Now that mining has been officially authorized, entities engaged in the activity will be required to seek a license from Iran’s Ministry of Industry, Mine and Trade, the report notes.
Mehr News claims that many experts are interpreting the move as being the first step towards the legalization of cryptocurrencies in Iran, noting the potential use of the asset class to countervail the crippling impact of the United States’ sanctions against the country.
The government’s decision nonetheless reportedly underscored that using cryptocurrencies for domestic transactions remains outlawed and that those engaged in the industry should bear responsibility for the risks without any guarantees from the government or local banking sector.
Subsidized electricity rates — currently at a half-cent per kilowatt — in Iran have purportedly even prompted miners from mining centers such as China to relocate their operations to the country, Mehr News Agency reports.

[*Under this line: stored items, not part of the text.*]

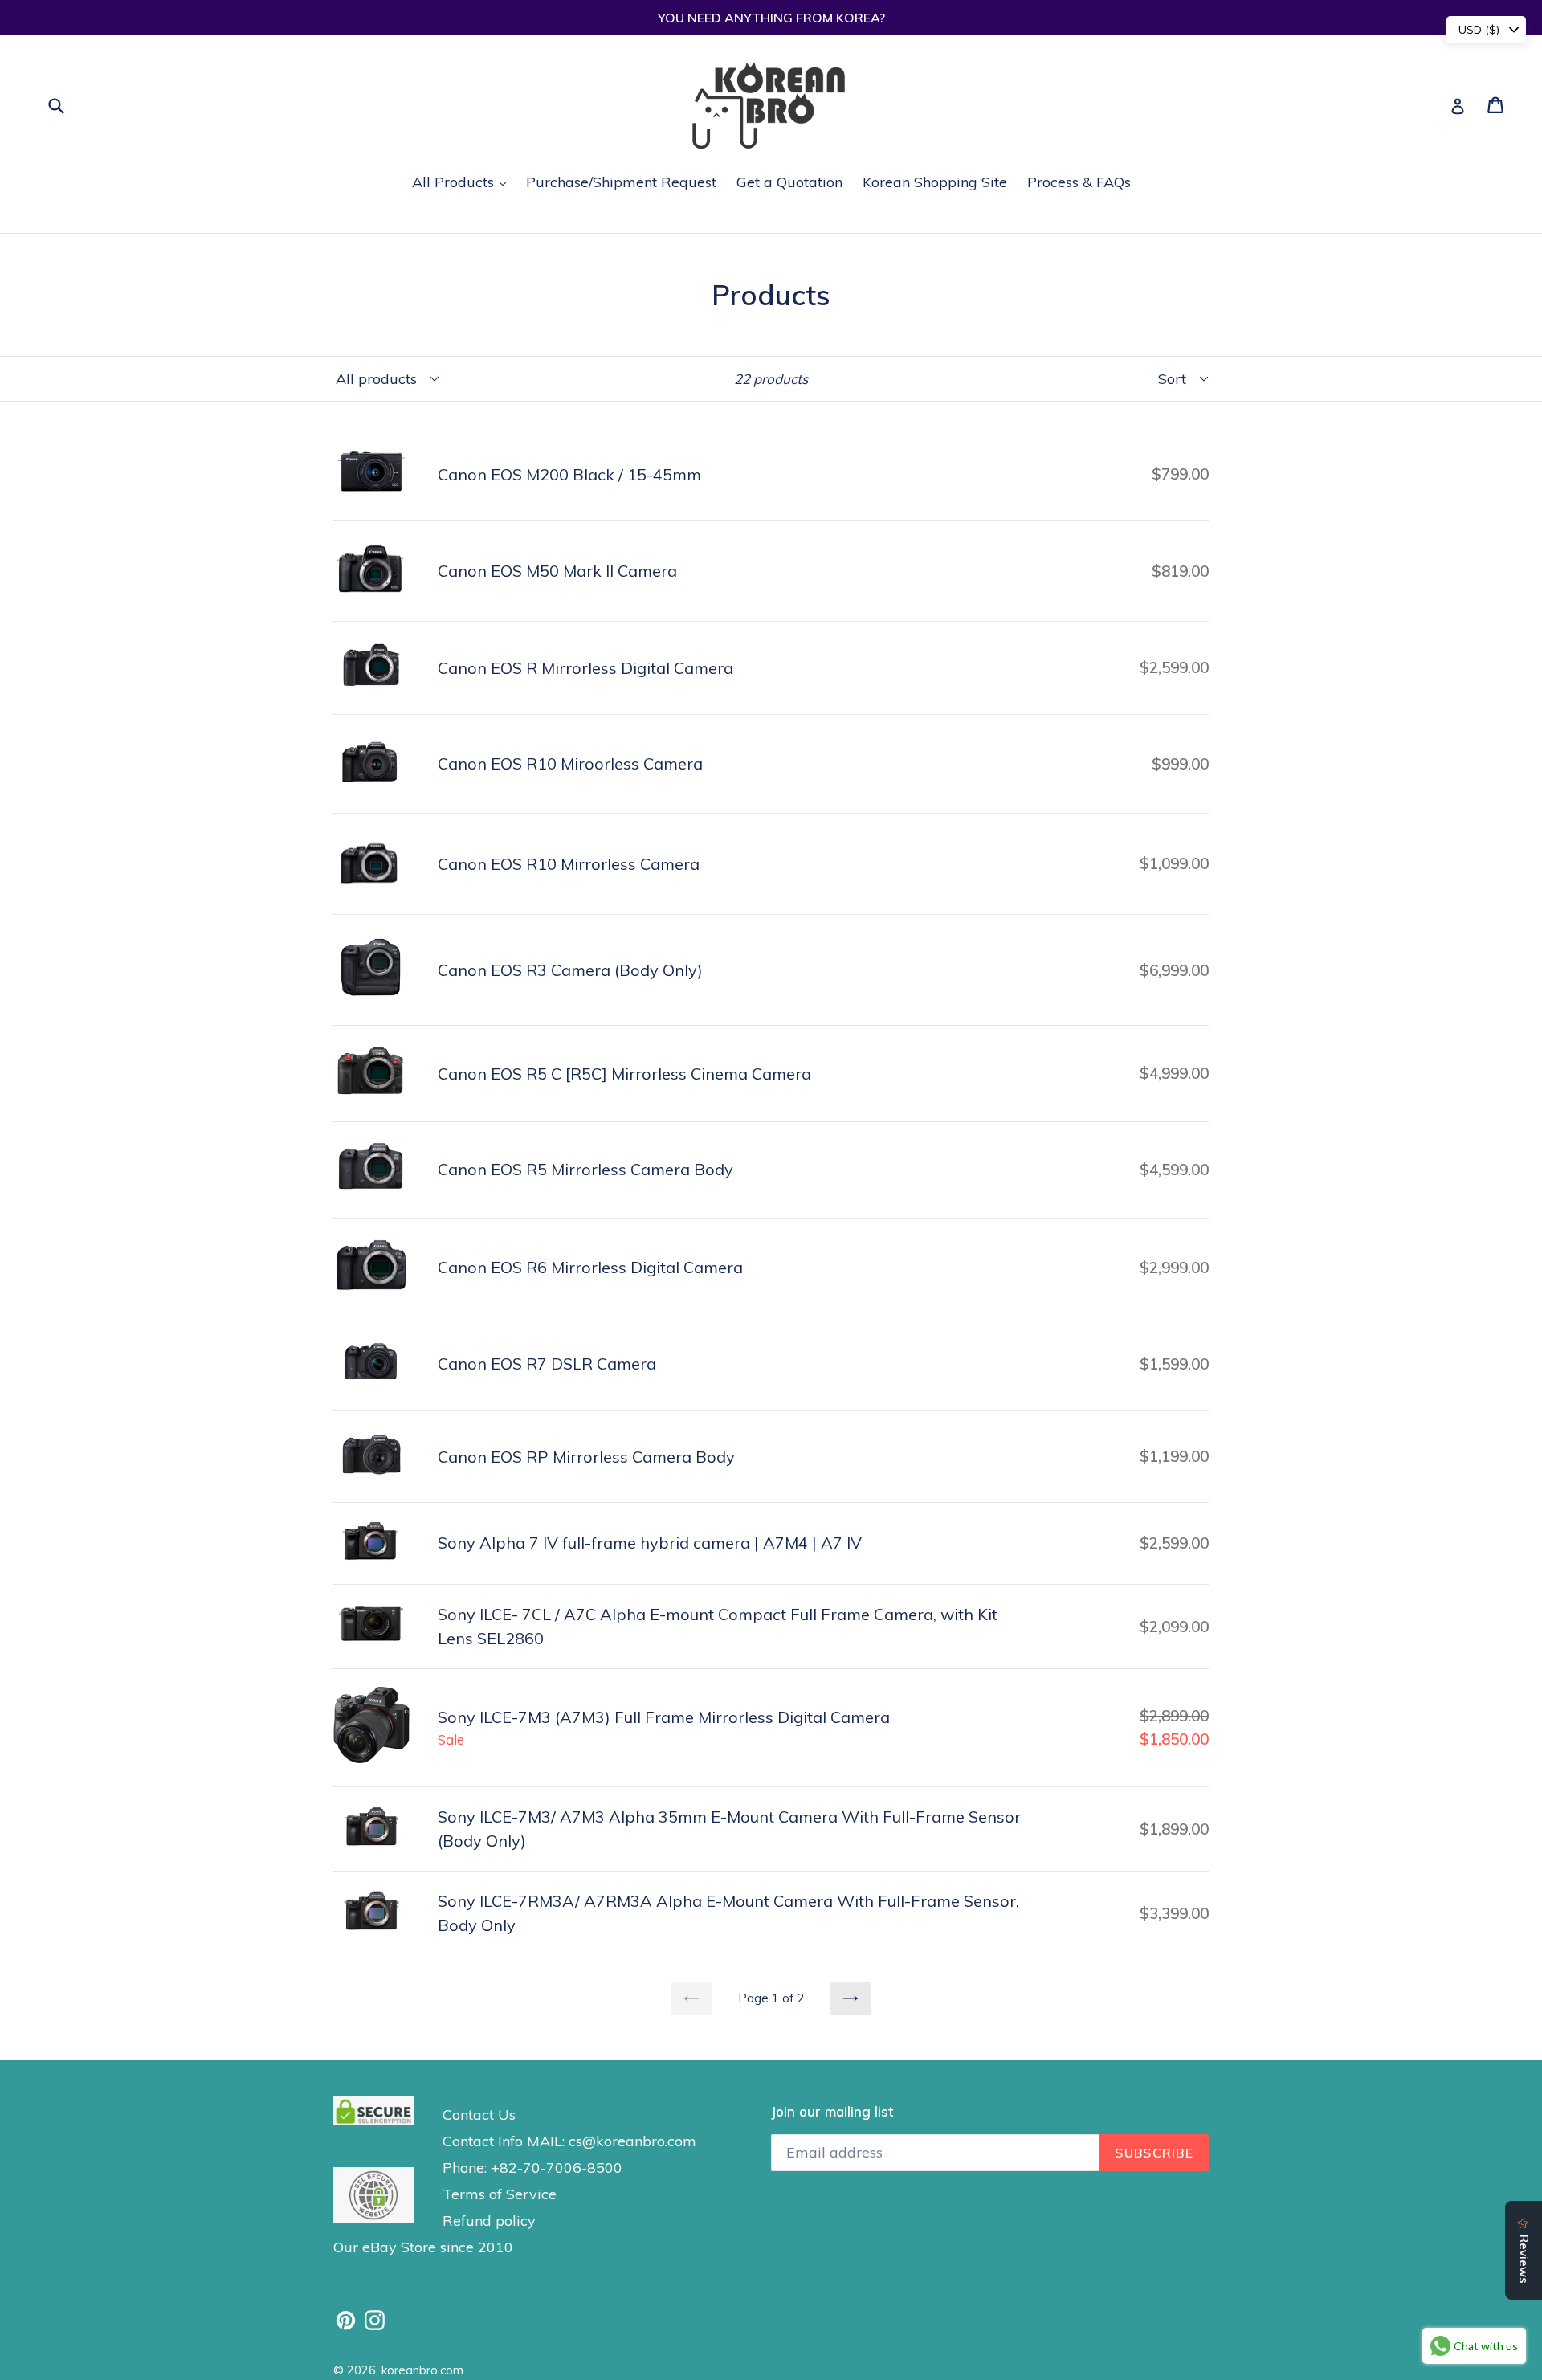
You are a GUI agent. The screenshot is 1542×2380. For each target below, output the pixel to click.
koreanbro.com (422, 2370)
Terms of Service (500, 2194)
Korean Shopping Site (935, 182)
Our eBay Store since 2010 (423, 2247)
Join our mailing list (832, 2112)
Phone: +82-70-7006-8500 (532, 2167)
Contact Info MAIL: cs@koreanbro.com (569, 2141)
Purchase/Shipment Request (621, 182)
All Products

An evolving stance towards mining
As Cointelegraph previously reported, Iran’s Electrical Industry Syndicate has recently revealed its intention to hike up electricity prices to 7 cents per kilowatt for miners. Officials had continued to debate how to deal with the increasing popularity of the activity in the country, with one government minister remarking that Iran had become “a heaven for miners.”
News of plans to authorize cryptocurrency mining in the country emerged earlier this month when Abdolnaser Hemmati, the governor of the Central Bank of Iran, indicated that the Economic Commission had approved the idea in principle and would put it forward for imminent discussion by the Cabinet.
The Commission, according to Hemmati’s statement, holds that the “cryptocurrency industry should be recognized as an official industry in Iran to let the country take advantage of its tax and customs revenues.”
The authorities had muscled in on unauthorized mining earlier this summer, confiscating roughly 1,000 units of mining machines from two now-defunct factories and cutting off power to miners ahead of the planned energy price hike.